• Record set
════════════════════
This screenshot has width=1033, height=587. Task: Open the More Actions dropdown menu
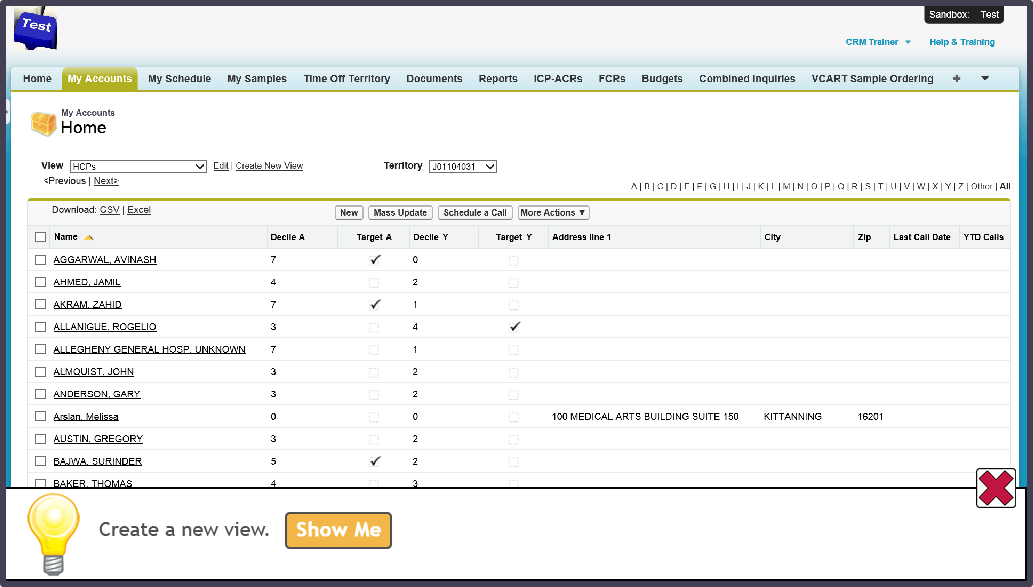pos(553,213)
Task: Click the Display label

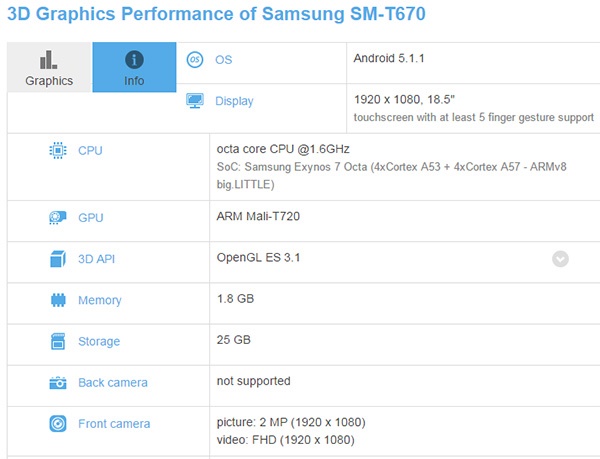Action: (x=234, y=101)
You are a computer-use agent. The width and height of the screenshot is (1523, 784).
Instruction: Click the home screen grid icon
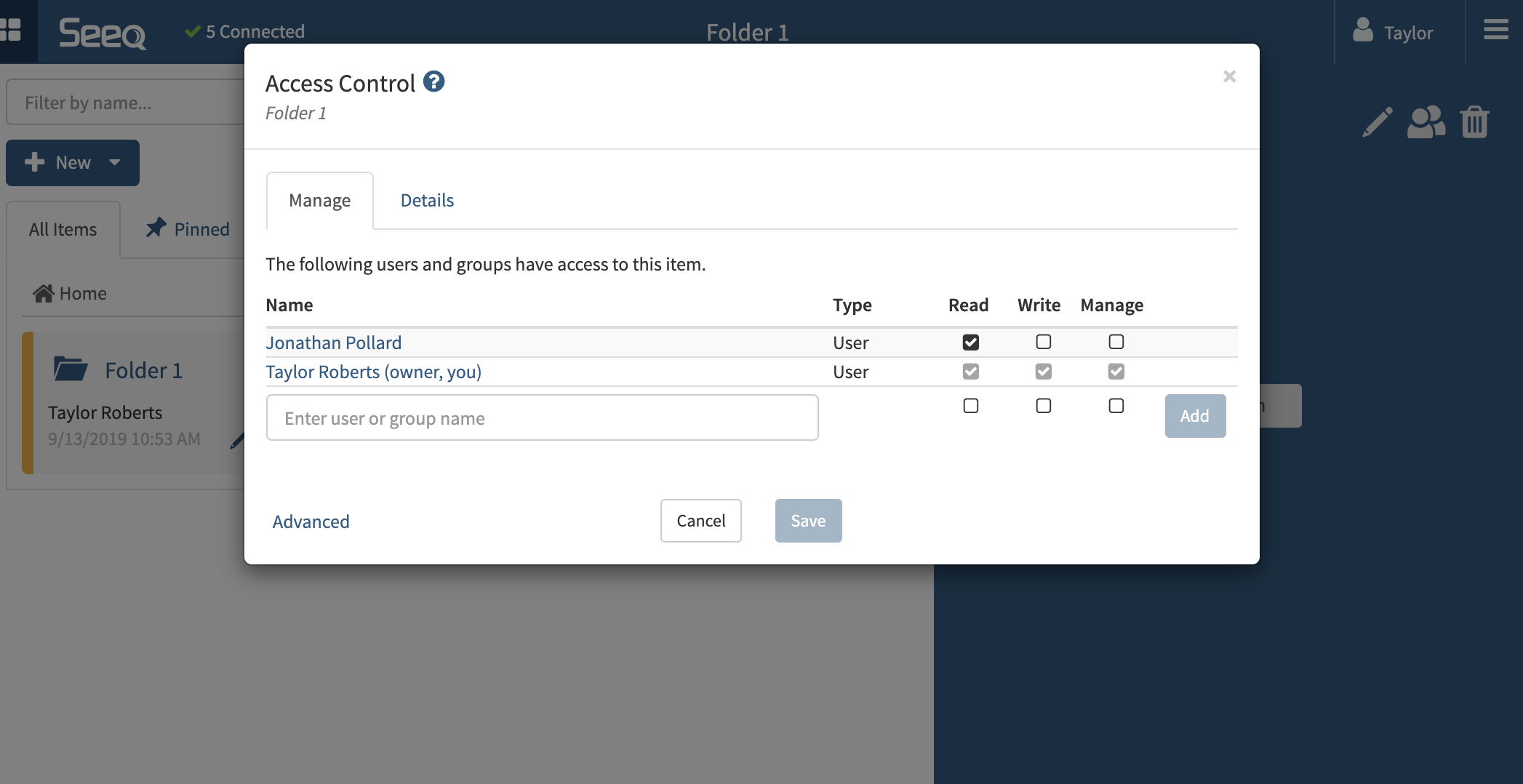[x=11, y=31]
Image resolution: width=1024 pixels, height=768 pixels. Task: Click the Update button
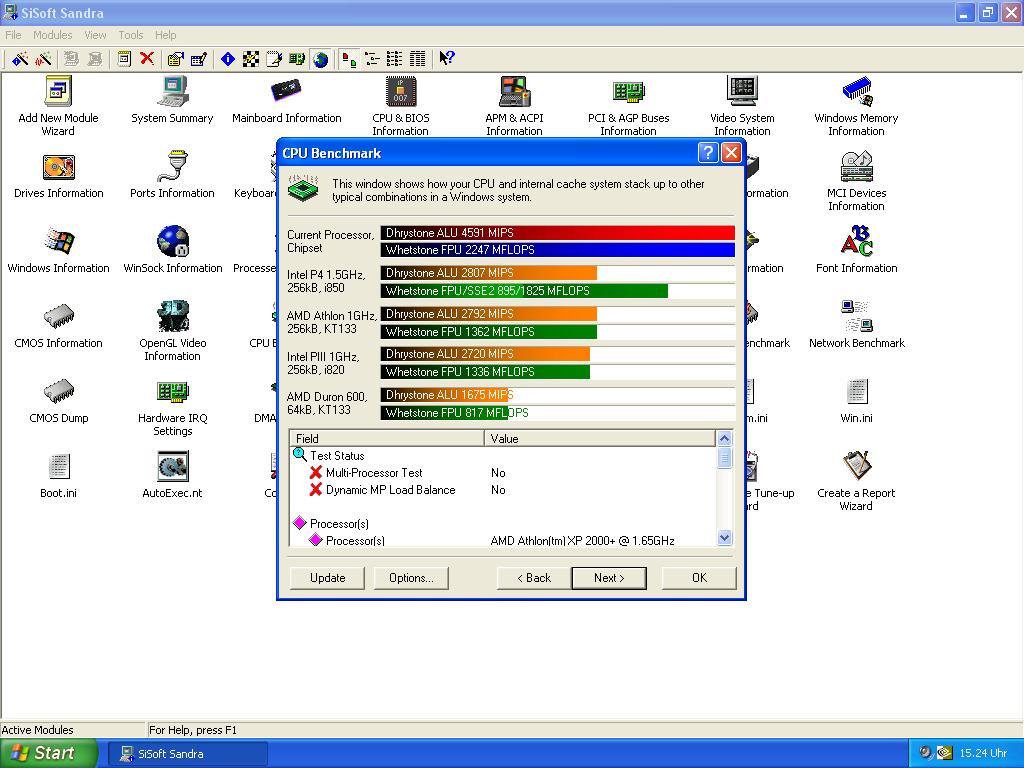point(327,578)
════════════════════
• Required action
The output should hold only the lines from the one containing "Task: Click the Display label" through the last line of the listing, reproduced exactly, pictures omitted.

• Result of this exercise
Task: Click the Display label

Action: (x=234, y=101)
You are a computer-use agent. The width and height of the screenshot is (1523, 784).
Instruction: Click the home screen grid icon
[x=11, y=31]
Image resolution: width=1024 pixels, height=768 pixels. Task: Click the Update button
point(327,578)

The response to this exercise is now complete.